> **WRITTEN REQUEST**
Please output the entries exactly as they appear, beginning at the line that contains "Given: Select the green 39.5% clicks bar" and stopping after the line that contains "pos(772,382)", and leave the pictures out.

> **THE INPUT**
▼
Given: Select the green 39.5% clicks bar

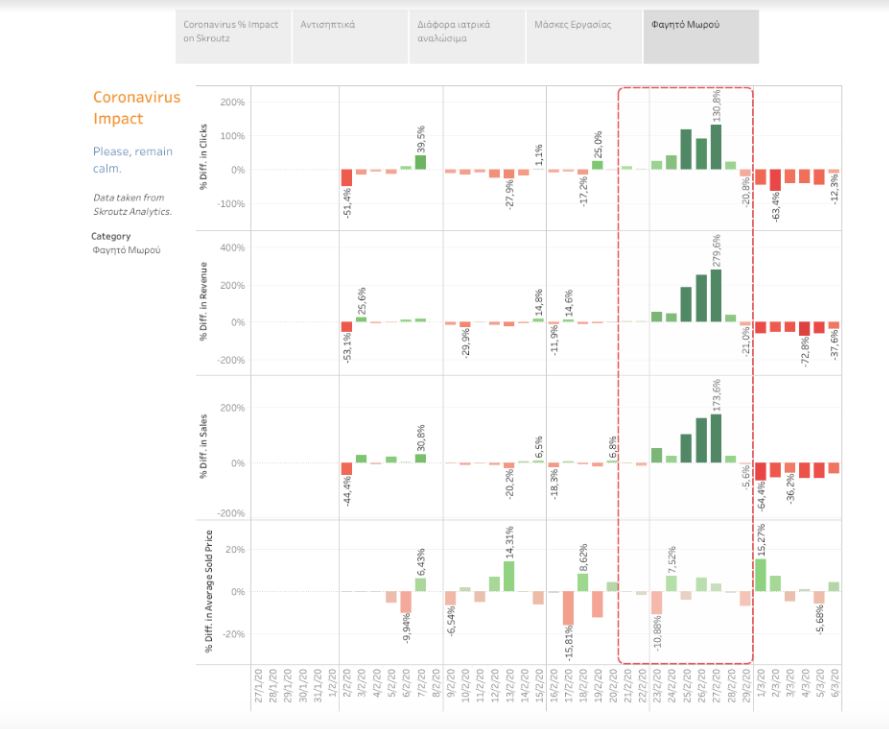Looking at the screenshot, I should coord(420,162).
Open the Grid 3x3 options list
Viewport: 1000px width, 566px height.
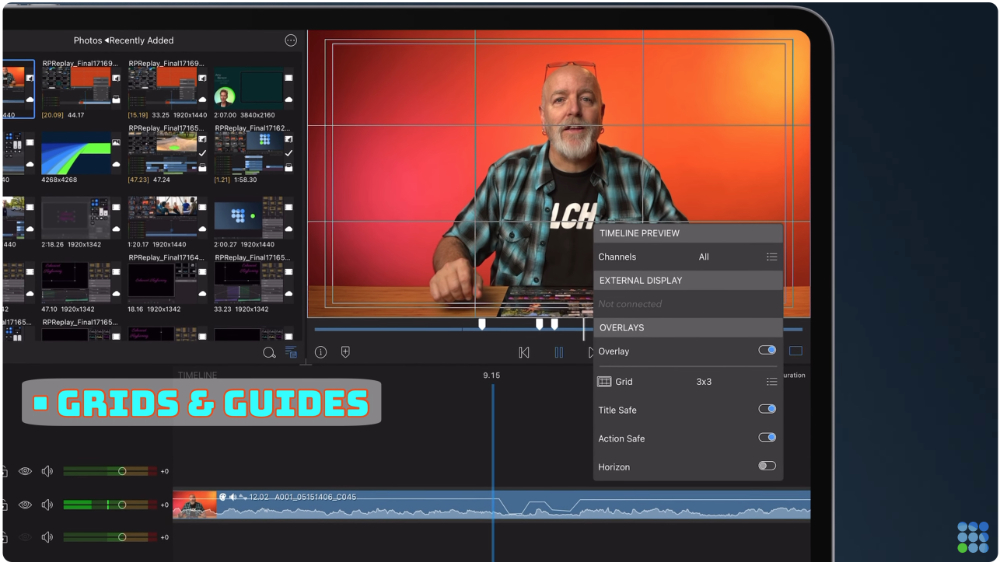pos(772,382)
▲
▼
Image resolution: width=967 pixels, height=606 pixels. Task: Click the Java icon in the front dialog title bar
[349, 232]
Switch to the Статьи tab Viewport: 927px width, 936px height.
▲
▼
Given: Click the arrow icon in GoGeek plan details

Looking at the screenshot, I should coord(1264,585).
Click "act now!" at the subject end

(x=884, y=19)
▲
> **RESULT OF THE EXERCISE**
Given: Select the green 39.5% clicks bar

Looking at the screenshot, I should coord(420,162).
Open the Grid 3x3 options list
Viewport: 1000px width, 566px height.
pos(772,382)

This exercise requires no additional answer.